Text segment —
I would suggest a breadth-first search.

For each player:

  • Set a default known maximum of 0
  • Pick a starting node. Skip if it has zero or more than one connected neighbors and find all of the player's paths starting from it in a breadth-first manner. The catch: Once a node has been traversed to, it is "deactivated" for the all searches left in that turn. That is, it may no longer be traversed.

    How can this be implemented? Here's one possible breadth-first algorithm that can be used:

    1. If there are no paths from this initial node, or more than one path, mark it deactivated and skip it.
    2. Keep a queue of paths.
    3. Add a path containing only the initial dead-end node to the queue. Deactivate this node.
    4. Pop the first path out of the queue and "explode" it -- that is, find all valid paths that are the the path + 1 more step in a valid direction. By "valid", the next node must be connected to the last one by a road, and it also must be activated.
    5. Deactivate all nodes stepped to during the last step.

Given request — Repeat, word for word, the part of the breadth-first search text that opens with the words containing "2. Keep a queue" and closes with "the last step.".

Dataset entries —

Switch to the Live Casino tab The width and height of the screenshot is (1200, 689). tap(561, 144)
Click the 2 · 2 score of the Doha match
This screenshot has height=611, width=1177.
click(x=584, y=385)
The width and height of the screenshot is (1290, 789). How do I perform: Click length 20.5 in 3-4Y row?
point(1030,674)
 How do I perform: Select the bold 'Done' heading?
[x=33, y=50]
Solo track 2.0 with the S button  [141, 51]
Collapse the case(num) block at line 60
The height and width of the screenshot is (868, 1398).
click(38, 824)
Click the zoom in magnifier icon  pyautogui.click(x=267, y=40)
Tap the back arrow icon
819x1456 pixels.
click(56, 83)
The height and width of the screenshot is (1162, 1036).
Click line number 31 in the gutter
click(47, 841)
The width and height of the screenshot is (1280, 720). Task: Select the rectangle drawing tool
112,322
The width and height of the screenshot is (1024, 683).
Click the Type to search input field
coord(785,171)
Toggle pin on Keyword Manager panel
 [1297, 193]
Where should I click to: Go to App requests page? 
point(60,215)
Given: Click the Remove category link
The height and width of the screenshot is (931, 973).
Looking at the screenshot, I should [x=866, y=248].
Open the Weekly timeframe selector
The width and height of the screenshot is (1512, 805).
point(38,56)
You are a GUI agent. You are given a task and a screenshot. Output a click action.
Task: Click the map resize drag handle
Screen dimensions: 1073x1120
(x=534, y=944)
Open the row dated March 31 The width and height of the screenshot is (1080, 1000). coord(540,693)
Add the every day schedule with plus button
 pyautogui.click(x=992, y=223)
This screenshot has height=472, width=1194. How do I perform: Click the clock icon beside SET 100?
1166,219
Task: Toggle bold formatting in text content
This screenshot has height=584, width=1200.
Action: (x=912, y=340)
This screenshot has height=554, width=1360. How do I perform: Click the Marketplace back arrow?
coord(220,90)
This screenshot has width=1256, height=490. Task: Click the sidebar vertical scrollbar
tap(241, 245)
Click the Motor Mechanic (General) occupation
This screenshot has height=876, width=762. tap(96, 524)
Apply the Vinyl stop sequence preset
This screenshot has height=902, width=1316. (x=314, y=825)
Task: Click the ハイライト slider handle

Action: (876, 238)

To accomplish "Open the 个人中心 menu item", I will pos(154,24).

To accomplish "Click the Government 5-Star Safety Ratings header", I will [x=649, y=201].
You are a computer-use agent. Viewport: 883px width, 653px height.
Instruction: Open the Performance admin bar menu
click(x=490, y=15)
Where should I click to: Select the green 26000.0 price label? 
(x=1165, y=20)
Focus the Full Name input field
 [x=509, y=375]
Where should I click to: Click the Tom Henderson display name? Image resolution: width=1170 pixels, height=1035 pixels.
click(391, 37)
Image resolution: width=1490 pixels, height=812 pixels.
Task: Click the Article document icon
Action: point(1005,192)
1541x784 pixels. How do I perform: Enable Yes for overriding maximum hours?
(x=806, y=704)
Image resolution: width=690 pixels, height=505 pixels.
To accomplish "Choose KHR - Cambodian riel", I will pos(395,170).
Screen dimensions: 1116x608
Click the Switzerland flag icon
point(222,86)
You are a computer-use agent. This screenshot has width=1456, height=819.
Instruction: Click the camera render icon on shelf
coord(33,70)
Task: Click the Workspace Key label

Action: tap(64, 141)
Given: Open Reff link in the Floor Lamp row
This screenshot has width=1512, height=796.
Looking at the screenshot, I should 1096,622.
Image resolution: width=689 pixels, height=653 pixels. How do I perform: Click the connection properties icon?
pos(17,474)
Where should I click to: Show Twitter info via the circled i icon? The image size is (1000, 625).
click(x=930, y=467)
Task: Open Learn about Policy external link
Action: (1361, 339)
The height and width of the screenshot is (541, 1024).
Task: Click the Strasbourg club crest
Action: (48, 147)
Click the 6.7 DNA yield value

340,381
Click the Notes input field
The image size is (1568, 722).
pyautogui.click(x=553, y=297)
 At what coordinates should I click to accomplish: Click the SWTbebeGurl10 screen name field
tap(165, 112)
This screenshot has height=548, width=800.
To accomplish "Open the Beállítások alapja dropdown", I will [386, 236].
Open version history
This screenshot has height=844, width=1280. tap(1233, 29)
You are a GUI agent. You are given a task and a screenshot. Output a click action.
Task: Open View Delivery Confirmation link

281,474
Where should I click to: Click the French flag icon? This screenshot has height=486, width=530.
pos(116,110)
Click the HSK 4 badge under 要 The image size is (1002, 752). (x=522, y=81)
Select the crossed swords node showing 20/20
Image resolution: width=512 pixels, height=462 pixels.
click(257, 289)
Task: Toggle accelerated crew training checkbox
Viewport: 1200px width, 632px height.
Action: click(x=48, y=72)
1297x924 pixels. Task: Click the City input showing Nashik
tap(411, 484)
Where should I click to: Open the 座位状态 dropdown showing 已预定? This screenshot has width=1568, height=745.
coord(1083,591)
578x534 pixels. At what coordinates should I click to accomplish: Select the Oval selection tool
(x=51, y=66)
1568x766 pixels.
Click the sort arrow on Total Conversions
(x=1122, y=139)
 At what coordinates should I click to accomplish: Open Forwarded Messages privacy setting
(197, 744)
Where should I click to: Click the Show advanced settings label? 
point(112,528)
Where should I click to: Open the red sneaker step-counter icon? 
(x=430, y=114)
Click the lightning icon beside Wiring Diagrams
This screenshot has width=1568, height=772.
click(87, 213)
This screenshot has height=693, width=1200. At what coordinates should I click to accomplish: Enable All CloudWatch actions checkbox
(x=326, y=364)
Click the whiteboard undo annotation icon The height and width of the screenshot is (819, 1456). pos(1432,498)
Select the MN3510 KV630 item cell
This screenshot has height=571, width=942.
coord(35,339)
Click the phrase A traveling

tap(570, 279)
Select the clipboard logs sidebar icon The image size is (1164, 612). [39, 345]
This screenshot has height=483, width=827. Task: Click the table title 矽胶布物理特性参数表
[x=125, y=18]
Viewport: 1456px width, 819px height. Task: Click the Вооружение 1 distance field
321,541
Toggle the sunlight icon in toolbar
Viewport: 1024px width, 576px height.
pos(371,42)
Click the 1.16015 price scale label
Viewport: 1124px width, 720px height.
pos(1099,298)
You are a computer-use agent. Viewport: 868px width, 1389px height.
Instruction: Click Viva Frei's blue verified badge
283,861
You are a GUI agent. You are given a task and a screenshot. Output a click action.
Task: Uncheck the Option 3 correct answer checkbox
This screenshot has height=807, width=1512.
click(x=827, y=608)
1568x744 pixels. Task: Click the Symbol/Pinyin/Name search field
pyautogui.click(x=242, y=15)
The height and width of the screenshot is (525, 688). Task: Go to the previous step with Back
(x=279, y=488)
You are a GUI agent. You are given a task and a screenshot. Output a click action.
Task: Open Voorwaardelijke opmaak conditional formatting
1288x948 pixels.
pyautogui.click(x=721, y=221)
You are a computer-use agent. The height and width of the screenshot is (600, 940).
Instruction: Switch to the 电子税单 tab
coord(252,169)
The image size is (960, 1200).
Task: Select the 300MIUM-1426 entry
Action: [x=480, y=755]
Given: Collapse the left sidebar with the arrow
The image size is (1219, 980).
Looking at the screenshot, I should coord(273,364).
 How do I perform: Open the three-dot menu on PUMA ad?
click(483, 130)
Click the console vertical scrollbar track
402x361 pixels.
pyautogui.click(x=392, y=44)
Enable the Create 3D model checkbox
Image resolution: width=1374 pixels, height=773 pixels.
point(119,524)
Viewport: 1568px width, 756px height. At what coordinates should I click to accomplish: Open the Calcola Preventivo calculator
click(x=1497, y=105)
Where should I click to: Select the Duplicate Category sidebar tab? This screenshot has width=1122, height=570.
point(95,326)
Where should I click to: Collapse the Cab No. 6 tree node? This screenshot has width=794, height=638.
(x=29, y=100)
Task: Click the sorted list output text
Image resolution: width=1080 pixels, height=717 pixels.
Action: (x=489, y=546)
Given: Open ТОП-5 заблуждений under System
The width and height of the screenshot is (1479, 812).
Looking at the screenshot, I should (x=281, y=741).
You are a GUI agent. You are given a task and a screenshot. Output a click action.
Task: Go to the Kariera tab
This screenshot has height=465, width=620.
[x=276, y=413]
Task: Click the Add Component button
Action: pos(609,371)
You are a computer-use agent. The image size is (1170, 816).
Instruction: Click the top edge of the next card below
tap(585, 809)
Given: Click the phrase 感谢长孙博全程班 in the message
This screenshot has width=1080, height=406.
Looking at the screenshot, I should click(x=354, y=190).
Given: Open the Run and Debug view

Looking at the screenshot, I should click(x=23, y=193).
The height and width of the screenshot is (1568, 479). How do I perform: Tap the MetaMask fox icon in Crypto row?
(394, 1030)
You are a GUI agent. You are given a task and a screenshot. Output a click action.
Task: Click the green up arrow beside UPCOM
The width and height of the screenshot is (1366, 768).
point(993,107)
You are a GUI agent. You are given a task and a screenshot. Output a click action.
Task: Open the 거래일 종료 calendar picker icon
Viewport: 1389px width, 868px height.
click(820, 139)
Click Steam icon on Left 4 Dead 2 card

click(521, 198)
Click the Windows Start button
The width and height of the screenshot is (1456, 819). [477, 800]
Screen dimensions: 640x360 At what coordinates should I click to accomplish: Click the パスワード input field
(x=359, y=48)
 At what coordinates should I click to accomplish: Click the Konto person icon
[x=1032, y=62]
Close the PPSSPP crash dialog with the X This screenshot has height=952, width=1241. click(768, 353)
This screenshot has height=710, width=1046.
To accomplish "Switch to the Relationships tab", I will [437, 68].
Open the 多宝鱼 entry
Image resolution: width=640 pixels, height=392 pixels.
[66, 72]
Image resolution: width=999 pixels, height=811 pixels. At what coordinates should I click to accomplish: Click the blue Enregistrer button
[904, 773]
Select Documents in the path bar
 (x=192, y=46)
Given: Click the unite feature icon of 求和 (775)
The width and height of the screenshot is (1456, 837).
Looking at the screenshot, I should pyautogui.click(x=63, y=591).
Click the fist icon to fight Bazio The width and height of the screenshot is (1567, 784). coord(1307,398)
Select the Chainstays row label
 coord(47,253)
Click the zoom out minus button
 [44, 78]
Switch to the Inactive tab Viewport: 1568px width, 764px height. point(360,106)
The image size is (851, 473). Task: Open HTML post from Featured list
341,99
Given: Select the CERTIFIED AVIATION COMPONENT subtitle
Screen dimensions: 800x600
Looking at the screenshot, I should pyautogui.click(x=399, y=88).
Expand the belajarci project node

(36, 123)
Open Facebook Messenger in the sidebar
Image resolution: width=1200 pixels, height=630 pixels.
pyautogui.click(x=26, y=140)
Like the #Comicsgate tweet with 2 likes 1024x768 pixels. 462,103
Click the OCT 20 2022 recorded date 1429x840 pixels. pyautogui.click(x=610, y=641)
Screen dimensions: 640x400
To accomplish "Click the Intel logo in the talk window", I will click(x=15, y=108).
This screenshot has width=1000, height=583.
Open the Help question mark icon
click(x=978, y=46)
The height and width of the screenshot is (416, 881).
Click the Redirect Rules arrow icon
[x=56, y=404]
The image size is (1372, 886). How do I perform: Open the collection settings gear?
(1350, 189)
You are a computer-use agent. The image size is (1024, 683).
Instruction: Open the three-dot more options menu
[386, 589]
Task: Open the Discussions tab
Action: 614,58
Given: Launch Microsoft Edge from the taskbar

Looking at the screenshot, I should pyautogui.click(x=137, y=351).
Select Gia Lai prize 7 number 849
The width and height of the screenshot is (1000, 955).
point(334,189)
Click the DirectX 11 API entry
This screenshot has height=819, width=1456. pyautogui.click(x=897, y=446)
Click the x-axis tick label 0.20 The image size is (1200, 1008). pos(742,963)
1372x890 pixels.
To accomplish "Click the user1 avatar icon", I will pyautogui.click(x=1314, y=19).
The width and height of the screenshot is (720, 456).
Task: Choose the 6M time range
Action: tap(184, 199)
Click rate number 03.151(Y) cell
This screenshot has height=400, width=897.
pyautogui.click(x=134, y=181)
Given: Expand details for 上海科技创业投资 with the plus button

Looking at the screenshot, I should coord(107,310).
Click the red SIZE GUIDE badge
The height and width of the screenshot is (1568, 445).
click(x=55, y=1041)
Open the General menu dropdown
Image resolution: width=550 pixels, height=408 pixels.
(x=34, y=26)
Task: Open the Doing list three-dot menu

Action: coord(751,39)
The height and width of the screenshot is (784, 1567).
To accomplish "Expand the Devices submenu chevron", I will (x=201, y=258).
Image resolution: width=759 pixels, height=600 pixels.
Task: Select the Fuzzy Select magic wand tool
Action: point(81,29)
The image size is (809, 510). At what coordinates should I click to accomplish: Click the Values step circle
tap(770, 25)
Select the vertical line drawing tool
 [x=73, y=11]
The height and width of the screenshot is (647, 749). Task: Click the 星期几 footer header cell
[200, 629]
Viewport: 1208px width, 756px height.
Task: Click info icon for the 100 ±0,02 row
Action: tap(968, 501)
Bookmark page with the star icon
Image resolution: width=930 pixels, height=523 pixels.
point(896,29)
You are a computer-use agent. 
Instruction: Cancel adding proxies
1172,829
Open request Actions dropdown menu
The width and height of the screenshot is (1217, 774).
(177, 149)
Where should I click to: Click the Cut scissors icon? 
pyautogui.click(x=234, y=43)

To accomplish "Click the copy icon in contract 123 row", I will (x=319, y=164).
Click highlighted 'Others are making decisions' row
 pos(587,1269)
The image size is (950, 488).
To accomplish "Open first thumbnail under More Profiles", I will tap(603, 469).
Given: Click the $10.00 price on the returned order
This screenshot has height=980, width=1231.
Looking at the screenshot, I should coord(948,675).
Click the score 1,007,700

Full response —
2. Keep a queue of paths.
    3. Add a path containing only the initial dead-end node to the queue. Deactivate this node.
    4. Pop the first path out of the queue and "explode" it -- that is, find all valid paths that are the the path + 1 more step in a valid direction. By "valid", the next node must be connected to the last one by a road, and it also must be activated.
    5. Deactivate all nodes stepped to during the last step.